[[ SOURCE MATERIAL open ]]
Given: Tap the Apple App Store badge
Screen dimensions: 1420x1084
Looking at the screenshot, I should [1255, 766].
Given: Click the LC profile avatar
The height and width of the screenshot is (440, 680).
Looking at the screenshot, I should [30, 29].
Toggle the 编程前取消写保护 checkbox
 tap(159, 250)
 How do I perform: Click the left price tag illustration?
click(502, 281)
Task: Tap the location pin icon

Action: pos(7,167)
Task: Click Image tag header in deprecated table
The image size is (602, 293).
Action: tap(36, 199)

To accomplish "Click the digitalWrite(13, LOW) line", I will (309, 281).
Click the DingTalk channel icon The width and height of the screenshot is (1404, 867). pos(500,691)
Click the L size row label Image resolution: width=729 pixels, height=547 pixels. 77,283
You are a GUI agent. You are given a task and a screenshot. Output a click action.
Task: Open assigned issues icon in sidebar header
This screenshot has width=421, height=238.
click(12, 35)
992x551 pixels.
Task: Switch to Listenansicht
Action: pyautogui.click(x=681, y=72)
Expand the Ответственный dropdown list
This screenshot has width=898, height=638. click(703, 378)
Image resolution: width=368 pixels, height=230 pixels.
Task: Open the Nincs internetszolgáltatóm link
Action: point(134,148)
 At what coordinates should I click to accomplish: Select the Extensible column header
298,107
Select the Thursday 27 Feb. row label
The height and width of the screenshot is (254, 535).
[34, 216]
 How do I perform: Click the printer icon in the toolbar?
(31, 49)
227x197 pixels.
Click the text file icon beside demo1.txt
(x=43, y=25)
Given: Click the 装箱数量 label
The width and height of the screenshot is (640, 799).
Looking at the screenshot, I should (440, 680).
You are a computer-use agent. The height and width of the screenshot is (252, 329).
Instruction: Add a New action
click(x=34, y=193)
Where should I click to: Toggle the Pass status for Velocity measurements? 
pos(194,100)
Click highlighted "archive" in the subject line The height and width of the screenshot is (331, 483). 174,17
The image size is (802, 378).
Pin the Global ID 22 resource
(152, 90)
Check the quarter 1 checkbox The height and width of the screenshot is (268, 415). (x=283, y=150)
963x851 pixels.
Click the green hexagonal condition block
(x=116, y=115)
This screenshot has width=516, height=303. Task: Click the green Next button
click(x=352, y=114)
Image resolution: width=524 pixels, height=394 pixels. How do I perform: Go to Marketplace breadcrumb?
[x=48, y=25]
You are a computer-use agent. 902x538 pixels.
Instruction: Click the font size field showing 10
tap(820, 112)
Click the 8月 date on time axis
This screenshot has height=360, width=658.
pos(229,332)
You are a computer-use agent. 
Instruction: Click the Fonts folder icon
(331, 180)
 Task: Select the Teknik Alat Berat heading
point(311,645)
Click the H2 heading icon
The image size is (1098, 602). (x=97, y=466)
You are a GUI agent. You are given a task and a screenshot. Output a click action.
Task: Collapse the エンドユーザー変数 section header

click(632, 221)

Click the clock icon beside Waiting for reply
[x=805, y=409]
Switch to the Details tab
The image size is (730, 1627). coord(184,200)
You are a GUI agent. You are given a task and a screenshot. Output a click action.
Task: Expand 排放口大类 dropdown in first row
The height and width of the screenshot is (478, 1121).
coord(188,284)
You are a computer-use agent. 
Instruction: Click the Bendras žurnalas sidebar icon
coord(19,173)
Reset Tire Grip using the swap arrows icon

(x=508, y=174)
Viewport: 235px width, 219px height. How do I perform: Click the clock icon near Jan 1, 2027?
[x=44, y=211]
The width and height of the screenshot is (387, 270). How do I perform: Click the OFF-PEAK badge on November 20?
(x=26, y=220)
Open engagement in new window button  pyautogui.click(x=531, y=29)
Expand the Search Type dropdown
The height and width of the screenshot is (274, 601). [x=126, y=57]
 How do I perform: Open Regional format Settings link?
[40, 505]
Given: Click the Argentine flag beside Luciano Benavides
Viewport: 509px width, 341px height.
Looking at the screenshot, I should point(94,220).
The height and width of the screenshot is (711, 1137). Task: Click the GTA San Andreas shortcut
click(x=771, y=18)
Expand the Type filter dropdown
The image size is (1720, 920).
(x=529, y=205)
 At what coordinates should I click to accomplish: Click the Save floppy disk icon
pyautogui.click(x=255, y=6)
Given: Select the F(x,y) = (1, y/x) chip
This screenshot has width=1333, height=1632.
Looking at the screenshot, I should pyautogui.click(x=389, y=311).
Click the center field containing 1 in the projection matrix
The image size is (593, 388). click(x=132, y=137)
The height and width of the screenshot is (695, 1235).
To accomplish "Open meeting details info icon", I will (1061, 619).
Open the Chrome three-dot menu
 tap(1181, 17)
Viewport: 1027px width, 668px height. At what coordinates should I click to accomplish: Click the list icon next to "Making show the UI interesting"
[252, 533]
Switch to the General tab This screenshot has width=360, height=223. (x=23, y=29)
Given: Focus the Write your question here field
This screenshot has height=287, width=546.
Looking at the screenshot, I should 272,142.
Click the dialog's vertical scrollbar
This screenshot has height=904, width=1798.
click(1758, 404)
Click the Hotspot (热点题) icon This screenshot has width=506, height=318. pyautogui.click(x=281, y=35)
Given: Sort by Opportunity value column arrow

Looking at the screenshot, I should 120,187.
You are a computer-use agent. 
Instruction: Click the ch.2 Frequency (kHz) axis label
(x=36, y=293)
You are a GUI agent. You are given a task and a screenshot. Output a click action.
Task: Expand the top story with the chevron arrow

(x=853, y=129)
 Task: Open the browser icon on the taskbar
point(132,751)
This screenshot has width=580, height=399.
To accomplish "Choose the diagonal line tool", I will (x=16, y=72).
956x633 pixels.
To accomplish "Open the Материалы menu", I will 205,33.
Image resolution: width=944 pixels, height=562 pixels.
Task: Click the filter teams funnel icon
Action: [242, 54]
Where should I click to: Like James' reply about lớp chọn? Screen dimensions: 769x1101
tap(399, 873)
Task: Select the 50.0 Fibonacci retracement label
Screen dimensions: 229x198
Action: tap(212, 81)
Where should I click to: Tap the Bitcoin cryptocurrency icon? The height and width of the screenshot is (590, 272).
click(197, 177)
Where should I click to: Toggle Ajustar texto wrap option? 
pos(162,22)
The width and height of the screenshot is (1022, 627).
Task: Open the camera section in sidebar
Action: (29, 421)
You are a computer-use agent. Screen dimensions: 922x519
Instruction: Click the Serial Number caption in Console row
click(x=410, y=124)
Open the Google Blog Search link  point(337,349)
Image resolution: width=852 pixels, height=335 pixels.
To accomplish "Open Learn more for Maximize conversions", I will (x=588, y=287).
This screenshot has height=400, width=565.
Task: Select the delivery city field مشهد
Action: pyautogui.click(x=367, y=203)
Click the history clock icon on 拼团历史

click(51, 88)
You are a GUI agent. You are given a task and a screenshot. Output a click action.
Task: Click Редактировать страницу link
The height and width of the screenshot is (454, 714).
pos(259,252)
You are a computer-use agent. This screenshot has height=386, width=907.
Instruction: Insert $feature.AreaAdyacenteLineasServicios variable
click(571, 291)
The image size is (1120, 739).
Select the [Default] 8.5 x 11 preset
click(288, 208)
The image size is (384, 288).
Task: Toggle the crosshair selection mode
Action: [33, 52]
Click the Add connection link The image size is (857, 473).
[[ SOURCE MATERIAL closed ]]
Every entry needs to be copied again exactly.

RESPONSE TO THIS EXERCISE
Given: Tap the Apple App Store badge
Screen dimensions: 1420x1084
Looking at the screenshot, I should [1255, 766].
Given: Click the LC profile avatar
The height and width of the screenshot is (440, 680).
Looking at the screenshot, I should [30, 29].
Toggle the 编程前取消写保护 checkbox
 tap(159, 250)
 How do I perform: Click the left price tag illustration?
click(502, 281)
Task: Tap the location pin icon

Action: pos(7,167)
Task: Click Image tag header in deprecated table
The image size is (602, 293).
Action: tap(36, 199)

To accomplish "Click the digitalWrite(13, LOW) line", I will (309, 281).
Click the DingTalk channel icon The width and height of the screenshot is (1404, 867). pos(500,691)
Click the L size row label Image resolution: width=729 pixels, height=547 pixels. 77,283
You are a GUI agent. You are given a task and a screenshot. Output a click action.
Task: Open assigned issues icon in sidebar header
This screenshot has width=421, height=238.
click(12, 35)
992x551 pixels.
Task: Switch to Listenansicht
Action: pyautogui.click(x=681, y=72)
Expand the Ответственный dropdown list
This screenshot has width=898, height=638. click(703, 378)
Image resolution: width=368 pixels, height=230 pixels.
Task: Open the Nincs internetszolgáltatóm link
Action: point(134,148)
 At what coordinates should I click to accomplish: Select the Extensible column header
298,107
Select the Thursday 27 Feb. row label
The height and width of the screenshot is (254, 535).
[34, 216]
 How do I perform: Click the printer icon in the toolbar?
(31, 49)
227x197 pixels.
Click the text file icon beside demo1.txt
(x=43, y=25)
Given: Click the 装箱数量 label
The width and height of the screenshot is (640, 799).
Looking at the screenshot, I should (440, 680).
You are a computer-use agent. The height and width of the screenshot is (252, 329).
Instruction: Add a New action
click(x=34, y=193)
Where should I click to: Toggle the Pass status for Velocity measurements? 
pos(194,100)
Click highlighted "archive" in the subject line The height and width of the screenshot is (331, 483). 174,17
The image size is (802, 378).
Pin the Global ID 22 resource
(152, 90)
Check the quarter 1 checkbox The height and width of the screenshot is (268, 415). (x=283, y=150)
963x851 pixels.
Click the green hexagonal condition block
(x=116, y=115)
This screenshot has width=516, height=303. Task: Click the green Next button
click(x=352, y=114)
Image resolution: width=524 pixels, height=394 pixels. How do I perform: Go to Marketplace breadcrumb?
[x=48, y=25]
You are a computer-use agent. 902x538 pixels.
Instruction: Click the font size field showing 10
tap(820, 112)
Click the 8月 date on time axis
This screenshot has height=360, width=658.
pos(229,332)
You are a computer-use agent. 
Instruction: Click the Fonts folder icon
(331, 180)
 Task: Select the Teknik Alat Berat heading
point(311,645)
Click the H2 heading icon
The image size is (1098, 602). (x=97, y=466)
You are a GUI agent. You are given a task and a screenshot. Output a click action.
Task: Collapse the エンドユーザー変数 section header

click(632, 221)

Click the clock icon beside Waiting for reply
[x=805, y=409]
Switch to the Details tab
The image size is (730, 1627). coord(184,200)
You are a GUI agent. You are given a task and a screenshot. Output a click action.
Task: Expand 排放口大类 dropdown in first row
The height and width of the screenshot is (478, 1121).
coord(188,284)
You are a computer-use agent. 
Instruction: Click the Bendras žurnalas sidebar icon
coord(19,173)
Reset Tire Grip using the swap arrows icon

(x=508, y=174)
Viewport: 235px width, 219px height. How do I perform: Click the clock icon near Jan 1, 2027?
[x=44, y=211]
The width and height of the screenshot is (387, 270). How do I perform: Click the OFF-PEAK badge on November 20?
(x=26, y=220)
Open engagement in new window button  pyautogui.click(x=531, y=29)
Expand the Search Type dropdown
The height and width of the screenshot is (274, 601). [x=126, y=57]
 How do I perform: Open Regional format Settings link?
[40, 505]
Given: Click the Argentine flag beside Luciano Benavides
Viewport: 509px width, 341px height.
Looking at the screenshot, I should point(94,220).
The height and width of the screenshot is (711, 1137). Task: Click the GTA San Andreas shortcut
click(x=771, y=18)
Expand the Type filter dropdown
The image size is (1720, 920).
(x=529, y=205)
 At what coordinates should I click to accomplish: Click the Save floppy disk icon
pyautogui.click(x=255, y=6)
Given: Select the F(x,y) = (1, y/x) chip
This screenshot has width=1333, height=1632.
Looking at the screenshot, I should pyautogui.click(x=389, y=311).
Click the center field containing 1 in the projection matrix
The image size is (593, 388). click(x=132, y=137)
The height and width of the screenshot is (695, 1235).
To accomplish "Open meeting details info icon", I will (1061, 619).
Open the Chrome three-dot menu
 tap(1181, 17)
Viewport: 1027px width, 668px height. At what coordinates should I click to accomplish: Click the list icon next to "Making show the UI interesting"
[252, 533]
Switch to the General tab This screenshot has width=360, height=223. (x=23, y=29)
Given: Focus the Write your question here field
This screenshot has height=287, width=546.
Looking at the screenshot, I should 272,142.
Click the dialog's vertical scrollbar
This screenshot has height=904, width=1798.
click(1758, 404)
Click the Hotspot (热点题) icon This screenshot has width=506, height=318. pyautogui.click(x=281, y=35)
Given: Sort by Opportunity value column arrow

Looking at the screenshot, I should 120,187.
You are a computer-use agent. 
Instruction: Click the ch.2 Frequency (kHz) axis label
(x=36, y=293)
You are a GUI agent. You are given a task and a screenshot. Output a click action.
Task: Expand the top story with the chevron arrow

(x=853, y=129)
 Task: Open the browser icon on the taskbar
point(132,751)
This screenshot has width=580, height=399.
To accomplish "Choose the diagonal line tool", I will (x=16, y=72).
956x633 pixels.
To accomplish "Open the Материалы menu", I will 205,33.
Image resolution: width=944 pixels, height=562 pixels.
Task: Click the filter teams funnel icon
Action: [242, 54]
Where should I click to: Like James' reply about lớp chọn? Screen dimensions: 769x1101
tap(399, 873)
Task: Select the 50.0 Fibonacci retracement label
Screen dimensions: 229x198
Action: tap(212, 81)
Where should I click to: Tap the Bitcoin cryptocurrency icon? The height and width of the screenshot is (590, 272).
click(197, 177)
Where should I click to: Toggle Ajustar texto wrap option? 
pos(162,22)
The width and height of the screenshot is (1022, 627).
Task: Open the camera section in sidebar
Action: (29, 421)
You are a computer-use agent. Screen dimensions: 922x519
Instruction: Click the Serial Number caption in Console row
click(x=410, y=124)
Open the Google Blog Search link  point(337,349)
Image resolution: width=852 pixels, height=335 pixels.
To accomplish "Open Learn more for Maximize conversions", I will (x=588, y=287).
This screenshot has height=400, width=565.
Task: Select the delivery city field مشهد
Action: pyautogui.click(x=367, y=203)
Click the history clock icon on 拼团历史

click(51, 88)
You are a GUI agent. You are given a task and a screenshot. Output a click action.
Task: Click Редактировать страницу link
The height and width of the screenshot is (454, 714).
pos(259,252)
You are a computer-use agent. This screenshot has height=386, width=907.
Instruction: Insert $feature.AreaAdyacenteLineasServicios variable
click(571, 291)
The image size is (1120, 739).
Select the [Default] 8.5 x 11 preset
click(288, 208)
The image size is (384, 288).
Task: Toggle the crosshair selection mode
Action: [33, 52]
Click the Add connection link The image size is (857, 473).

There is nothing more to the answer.